New research from U of T ‘s Mississauga and Scarborough campuses reveals fascinating secrets about the complex structure of a marine organism found around the globe. The data provides important new insights about a molecular mineralization process creates the unique structure of a marine plant.
Coralline algae is found around the globe where it grows in rock-like clusters on the ocean floor in both warm and cold waters, and often forms the structural base for coral reefs. The growth patterns of coralline algae can provide important information about past climate events and how aquatic organisms are reacting to new conditions caused by global climate change.
For the study, researchers studied Leptophytum foecundum, a coralline algae found in the frigid waters off the coast of Labrador, Canada. “It’s a highly abundant species,” says Azizur Rahman, a researcher with UTM’s Climate Geology Research Group and lead author on the study. Despite its ubiquity, however, little is about how the algal skeleton forms and grows. “Our research seeks to understand the skeletal structural system of the algae and to explore functional molecules in the biomineralization process,” he says. “Our results show, for the first time, how a natural polymer known as chitin contributes to the development of coralline algae, and provides new insight into the role that chitin plays in controlling the process of mineral formation in marine environments.”

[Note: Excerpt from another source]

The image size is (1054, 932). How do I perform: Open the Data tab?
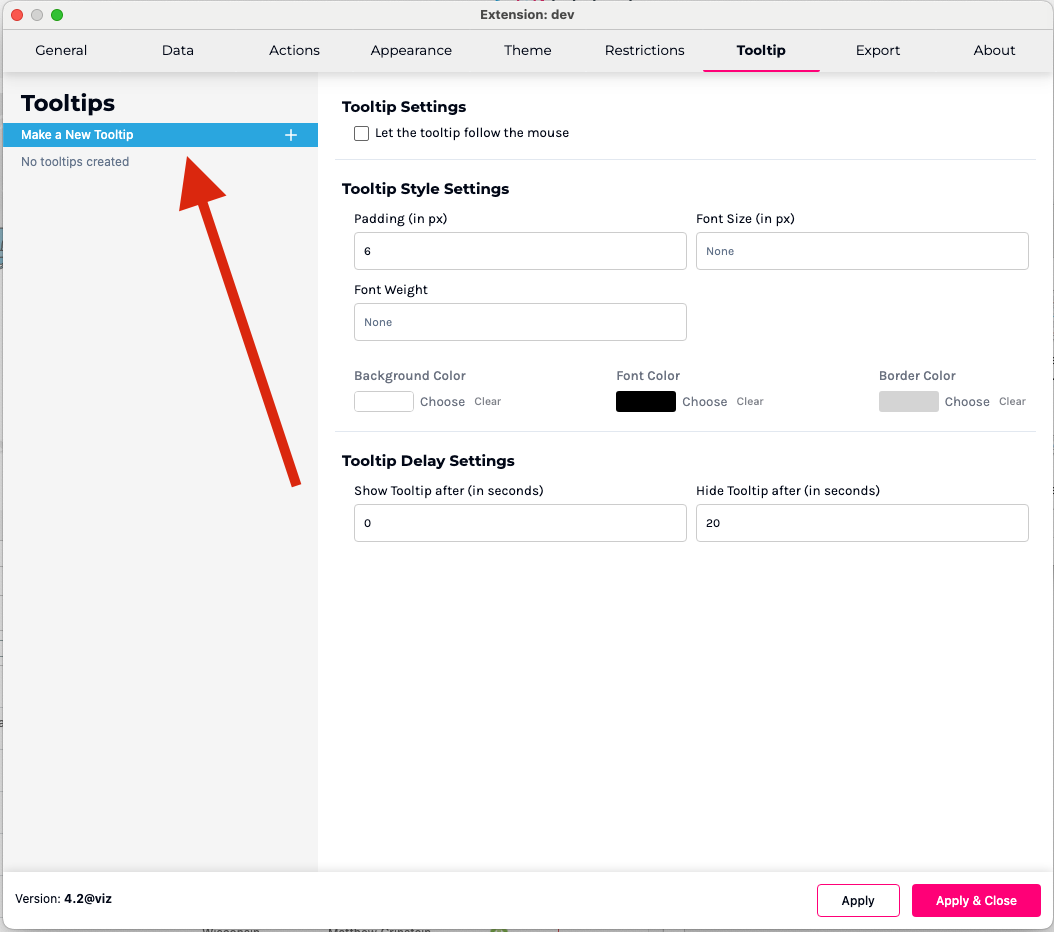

Chitin (pronounced kite-in) is naturally occurring polymer found in the makeup of coralline algae, as well as crustaceans, insects, fungi and nematode eggs. The polymer is strong, flexible and translucent, and its fibre-like form is used in environmental applications, such as improving water quality in aquaculture farms and aquariums, and biomedical applications such as wound dressing and stem cell therapies. In coralline algae, chitin hardens or calcifies the cell walls of the marine plant, creating the rock-hard skeleton of the algae.
The researchers developed a new tool to analyze the algae, building on a previous study by Rahman and collaborator Professor Jochen Halfar of UTM’s Department of Chemical & Physical Sciences. “Previously, it was thought that biopolymers like chitin had no role in the calcification process,” Rahman says. Their results revealed that chitin plays an important role by enabling the formation of magnesium calcite, an important building block in the hard skeleton of Leptophytum foecundum. “We have shown, for the first time, that chitin takes a key role in the process of mineral crystallization in marine organisms.”

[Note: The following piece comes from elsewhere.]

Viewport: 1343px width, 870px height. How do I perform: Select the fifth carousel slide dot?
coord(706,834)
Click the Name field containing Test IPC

Rahman notes that chitin is not found in other calcifying marine organisms, such as coral, but adds that further investigation may reveal the polymer in other varieties of coralline algae. The polymer also appears to provide protection from the impacts of climate change. “Chitin contains polysaccharides, which increases the resistance of calcifiers, like coralline algae, to negative effects of ocean acidification,” Rahman says.
“Our findings deliver new information about the marine ecosystem and our understanding of marine environmental changes,” he says. “The results could influence our thinking about the future response of coralline algae to global climate change.”
The study was published in the September 2019 issue of Nature. Contributors included Rahman, Halfar, Associate Professor Maria Dittrich and post-doctoral student Carlos Paulo, of UTSC’s Department of Physical & Environmental Sciences, Professor Walter Adey of the Smithsonian Institution, Museum of Natural History and Merinda Nash of Australian National University. The study was supported by funding from the Natural Sciences and Engineering Research Council of Canada, a Canadian Foundation for Climate and Atmospheric Sciences Grant, the Canadian Foundation for Innovation and the Ontario Research Fund of the Minister of Research and Innovation.